Title: A Survey on Power-Reduction Techniques for Data-Center Storage Systems
As data-intensive, network-based applications proliferate, the power consumed by the data-center storage subsystem surges. This talk surveys a decade of research on power-aware enterprise storage systems. All of the existing power-reduction techniques are classified according to the disk-power factor and storage-stack layer addressed. A majority of power-reduction techniques is based on dynamic power management. We also consider alternative methods that reduce disk access time, conserve space, or exploit energy-efficient storage hardware. For every energy-conservation technique, the fundamental trade-offs between power, capacity, performance, and dependability are uncovered. With this survey, we intend to stimulate integration of different power-reduction techniques in new energy-efficient file and storage systems.
Title: Availability and Locality in Distributed Storage
Currently, several storage clusters are deploying modern distributed storage codes to increase storage efficiency. In this talk we will first give an overview of how Hadoop HDFS can be modified to use codes with locality and the involved benefits. Subsequently we will discuss challenges that arise in Facebook warehouses when storing cold and hot data and how different code properties influence performance and energy savings.
Title: Providing Performance Guarantees for Cloud Applications
Applications with a dynamic workload demand need access to a flexible infrastructure to meet performance guarantees and minimize resource costs. While cloud computing provides the elasticity to scale the infrastructure on demand, cloud service providers lack control and visibility of user-space applications, making it difficult to accurately scale the underlying infrastructure. Thus, the burden of scaling falls on the user. That is, the user must determine when to trigger scaling, and how much to scale by.
In this talk, I will present our ongoing work at IBM aimed at providing a cloud service that automatically scales the infrastructure to meet the user-specified performance requirements, even when multiple user applications are running concurrently. We leverage application-level metrics, along with resource usage metrics, to more accurately scale the infrastructure when compared with existing cloud scaling technologies that only use resource usage metrics. We employ Kalman filtering to automatically learn the (possibly changing) system parameters for each application, thereby proactively scaling the infrastructure to meet the user-specified performance requirements.
Title: Dynamic Power Management in Data Centers
Energy costs for data centers continue to rise, already exceeding ten billion dollars yearly. Sadly much of this power is wasted. Server are only busy 10-30% of the time, but they are often left on, while idle, utilizing 60% of more of peak power while in the idle state. The obvious solution is dynamic power management: turning servers off, or re-purposing them, when idle.
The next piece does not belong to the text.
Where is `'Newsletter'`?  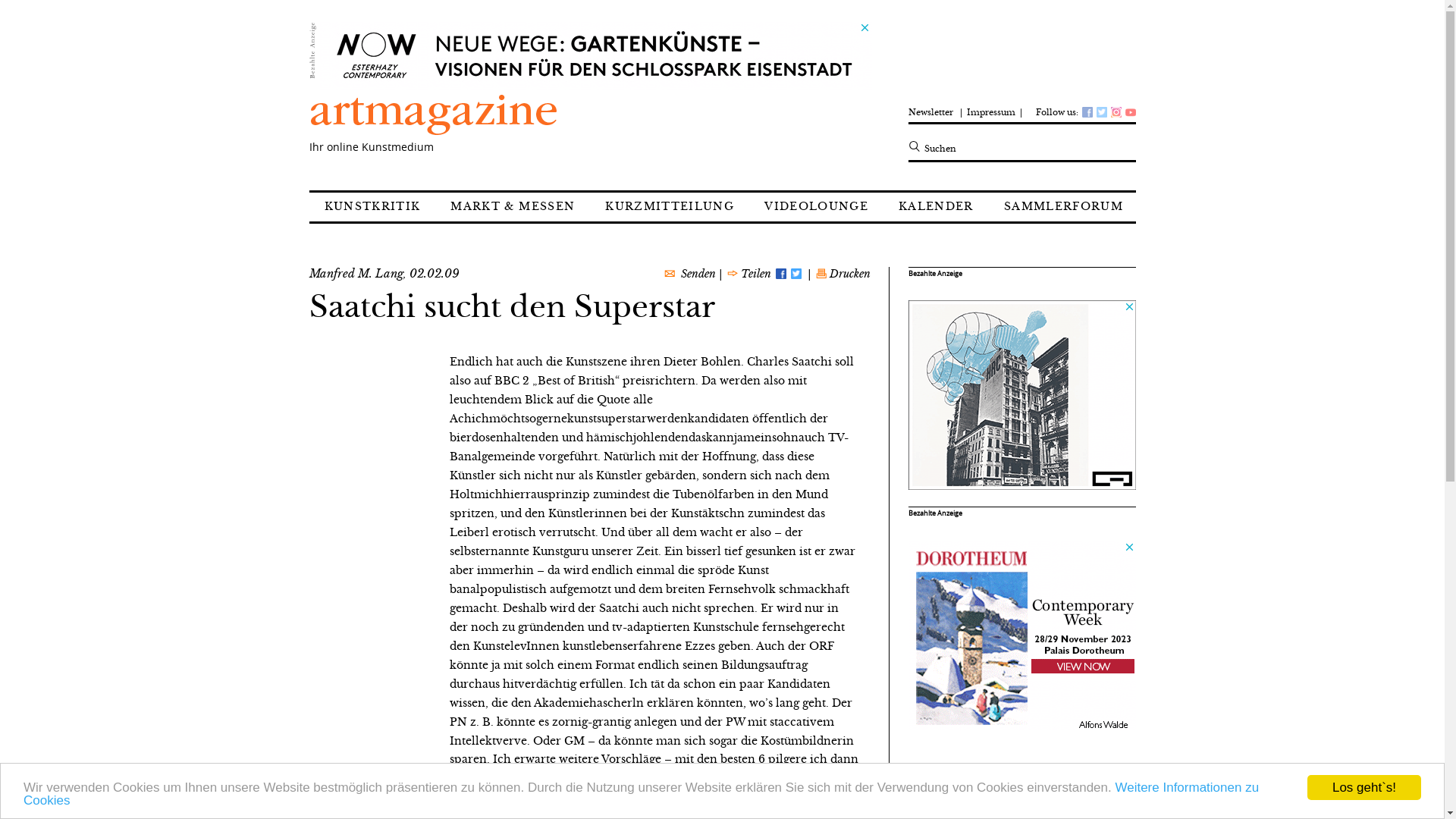
'Newsletter' is located at coordinates (933, 107).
The drawback is a prohibitive "setup cost" to get servers back "on." The purpose of this talk is to understand the effect of the "setup cost" and whether dynamic power management makes sense.
We first turn to theory and study the effect of setup cost in an M/M/k queue. We present the first analysis of the M/M/k/setup queueing system. We do this by introducing a new technique for analyzing infinite, repeating, Markov chains, which we call Recursive Renewal Reward (RRR).
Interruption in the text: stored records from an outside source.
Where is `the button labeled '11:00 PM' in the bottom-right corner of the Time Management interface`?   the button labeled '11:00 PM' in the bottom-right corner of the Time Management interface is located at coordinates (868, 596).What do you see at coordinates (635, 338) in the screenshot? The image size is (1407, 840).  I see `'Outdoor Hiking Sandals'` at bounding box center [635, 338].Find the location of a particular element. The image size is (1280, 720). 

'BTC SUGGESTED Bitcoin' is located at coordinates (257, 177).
We then turn to implementation, where we implement and evaluate dynamic power management in a multi-tier data center with key-value store workload, reminiscent of Facebook or Amazon. We propose a new dynamic algorithm, AutoScale, which is ideally suited to the case of unpredictable, time-varying load, and we show that AutoScale dramatically reduces power in data centers.
Joint work with Anshul Gandhi, Alan Scheller-Wolf, and Mike Kozuch.
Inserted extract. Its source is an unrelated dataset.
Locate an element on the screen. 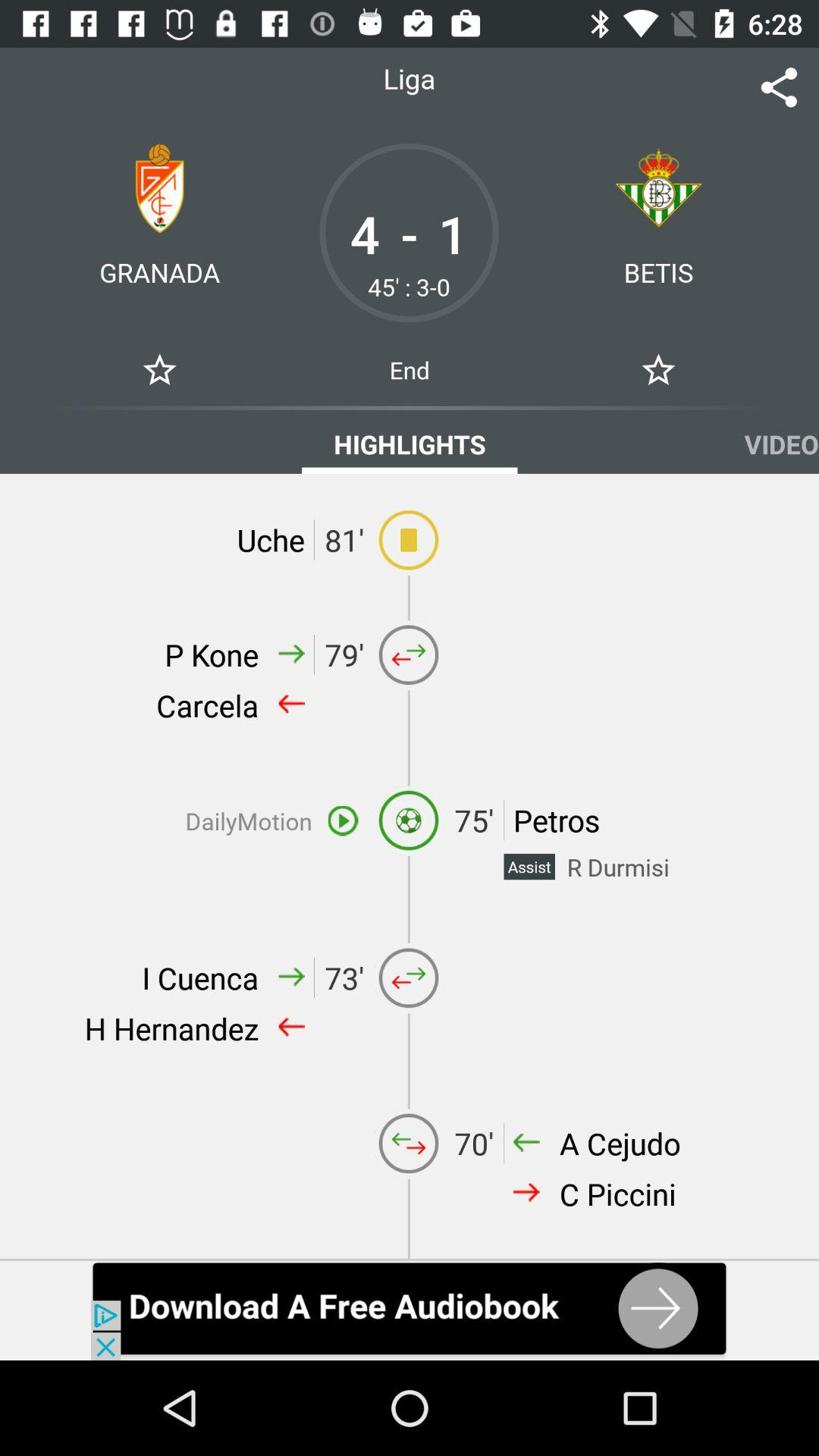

Title: Performance Metrics and Protocols for Data Centers in Multimedia
The design and use of data centers involves tradeoffs among cost of transmission, cost of storage, and different performance metrics. In this talk, we present a few simple case studies that illustrate these interactions, in the context of using coding. First, we consider the use of coding for trading off use of a costly resource, say a local cache or network with higher cost, with the probability of interruption of a progressive download video and its buffering delay. Next, we consider a peer-aided edge cache system, where coding is used to provide smooth use of edge cache, peers and data centers, in a way that envisages both storage and transmission costs. Finally, we discuss the use of coding in delivery of video, both when the video is kept uncoded but delivered in a coded fashion, using HTTP over TCP, and when the video is stored in a coded fashion.
Joint work with Flavio du Pin Calmon, Jason Cloud, Ulric Ferner, Kerim Fouli, Minji Kim, Doug Leith, Qian Long, Asu Ozdaglar, Ali Parandehgheibi, Marco Pedroso, Srinivas Shakkottai, Emina Soljanin, Leo Urbina, Luis Voloch, Weifei Zeng.
Title: ParGreening Datacenters Through Self-Generation of Renewable Energy
Datacenters consume an enormous amount of electricity, which translates into high operational cost and high carbon emissions, since most of this electricity is produced using fossil fuels. Interest has been growing in building "green" datacenters that are partially or completely powered by renewable ("green") sources of energy such as solar or wind. Green datacenters have the potential to reduce both the electricity costs and the carbon footprint. However, solar and wind energy production is variable, making it challenging to use in datacenters. In this talk, I will first explore self-generation with solar and/or wind as an approach to greening datacenters. I will then describe Parasol, a prototype green datacenter that we have built as a research platform. Parasol comprises a small container, a set of solar panels, a battery bank, and a grid-tie. Finally, I will describe our work on matching a datacenter's computational load to the green energy supply. I will present real experiments run on Parasol to show that intelligent workload and energy source management can significantly reduce grid electricity consumption (thereby lowering the carbon footprint) and cost.
Title: Speeding up Content Retrieval in Distributed Systems: Do Redundancy and Cooperation Help?
We address the problem of reducing latency in content retrieval for two large-scale system settings: (a) distributed storage and (b) distributed content delivery.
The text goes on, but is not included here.